A parent whose default setting is to FAWN, teaches their child to be a people-pleaser. Fawning is when a child absorbs all the blame, overlooking their own feelings and doing whatever it takes to make the other person happy. According to Dr Rebecca Ray, “Fawning behaviours are common for people who experience significant levels of anxiety, and who identify as highly sensitive.” Children who fawn feel disempowered and often end up as the “door mat” in their friendships.
So, what can parents do instead to have a more helpful, socially-acceptable response?
CHECK-IN WITH YOURSELF
First, notice how you feel when your child shares their pain with you. Do you feel yourself reacting? Are you getting angry? Is it triggering something inside of you? Which of the 4 F’s can you feel yourself wanting to default to? The key is to remain calm and objective.
In the field of Positive Psychology, we love the famous Viktor Frankl quote: “Between stimulus and response there is a space. In that space is our power to choose our response. In our response lies our growth and our freedom.” This space that Dr Frankl describes is where empathy, compassion, and understanding can keep relationships in the Green-Zone on the Friend-o-Meter!

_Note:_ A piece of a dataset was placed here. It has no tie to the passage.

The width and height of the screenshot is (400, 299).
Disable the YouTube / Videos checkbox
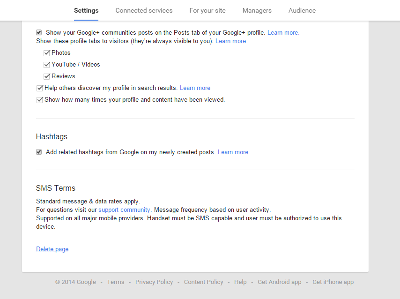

Just by being aware of how you’re feeling will allow you to be more mindful in how you respond to your child’s friendship issue.
FOCUS ON YOUR OWN CHILD
Second, focus on how YOUR child is feeling. Too often parents will focus on the other child (“I can’t believe they did that to you! What’s their problem? Why would they be like that?”), instead of their own.
Help your child name their emotions. Dr Dan Siegal coined the term “name it to tame it” – a very simple, effective technique that helps reduce the intensity of big feelings by labelling them.
Ask them, “How did that make you feel?” Give your child time and space to get their feelings out. Let them cry or be angry and JUST LISTEN. Offer a hug, go for a walk, play catch… Allow them a chance to get it out.
BE A FRIENDSHIP COACH
When you’re both in a calm state, it’s time to be a Friendship Coach and empower your child with evidence-based strategies.
If it was a Friendship Fire, encourage them to find a good time to talk to their friend. If it was Mean-on-Purpose, ask them: “Did you say your Quick Comeback?”
Check out this interactive tool (be sure to activate your FREE parent membership first!) where you can see the questions our URSTRONG Schools ask children when they experience conflict in friendship to coach them along.
Here are a few more resources that might help:
- Think of Yourself as a “Friendship Coach”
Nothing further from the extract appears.